• Document passage:

Thai Swan in Orange Is Home Cooking Made Simple and Comfy

Just Like Mom's
Thai Swan is home cooking made simple and comfy

When you talk about any Thai restaurant in Orange County, the inevitable question will be asked: Is it as good as Thai Nakorn? Around these parts, Thai joints face the same scrutiny that befalls basketball players named Jordan and actors named Hanks. All anyone cares to know is how they stack up against the best.

Upon initial inspection of Thai Swan's menu—which has teriyaki chicken and tempura squeezed in among Thai staples—the hardened Thai Nakorn fan might prematurely pass judgment. But once you've had the food, making the comparison will feel as callous as pitting your mother's cooking against Daniel Boulud's.

And that's precisely what Thai Swan's food tastes like: a meal cooked by mom. More specifically, by owner Aree Shepard, an eternally cheery Thai lady who dotes on every customer and calls them “honey.” Just like her sparsely decorated restaurant, her meals are simple and comfortable—the kind that might not dazzle your eyes, but your soul will love.

• Request: Pick up the review of Thai Swan in Orange and continue it from its last sentence. The material after this review has nothing to do with it.

• Data section:

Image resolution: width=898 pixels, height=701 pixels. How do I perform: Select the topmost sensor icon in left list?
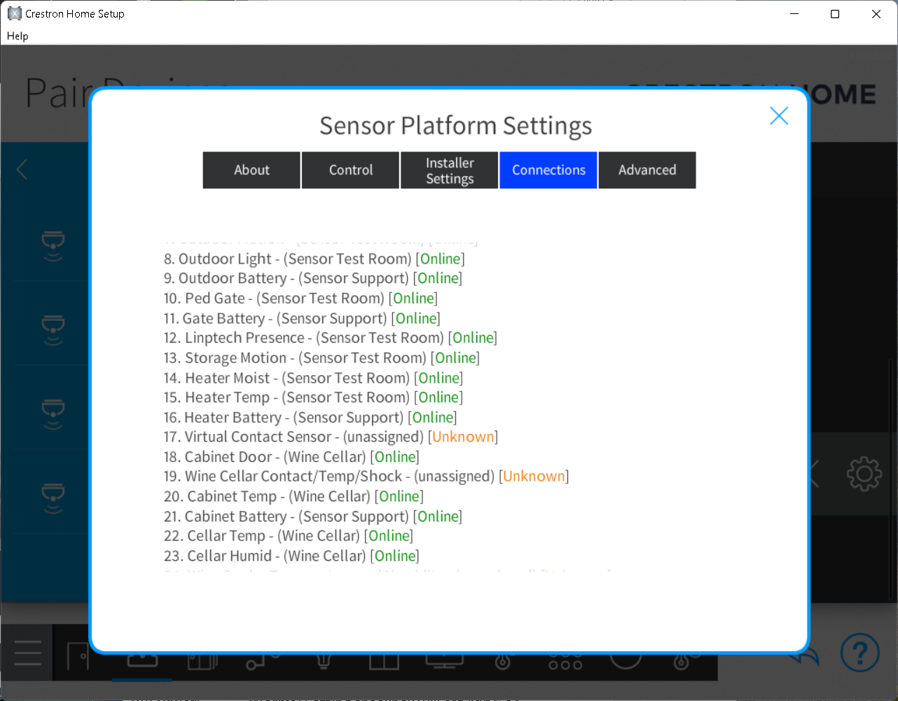pos(53,244)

• Exercise result:
A prime example is Aree's Signature Stew—a deep bowl filled with braised hunks of beef, spinach and bean sprouts swimming in broth. The soup is dark and murky and looks a bit like something a camp cook might ladle from a trough. But one sip of the thin brew reveals a smoky, spicy complexity so addictive you'll want to sop up every drop.

Ask Aree for a recommendation, and she'll point you toward the Hot Thai Basil, which has bell peppers, onions, mushrooms and your choice of meat stir-fried with basil leaves and a red chile sauce. Although it tasted fine then, I found it even better as the next day's leftovers.

The kang mas sa man is also tastier the next day. Initially, the thick gravy—made of yellow curry paste, peanut sauce and coconut milk—seems weak. But its aroma and flavor potential bloomed when I reheated and ate it with rice in front of the TV. The silkiness animates the planks of white-meat chicken, coarse chunks of unpeeled potatoes and cashews—like a good gravy should.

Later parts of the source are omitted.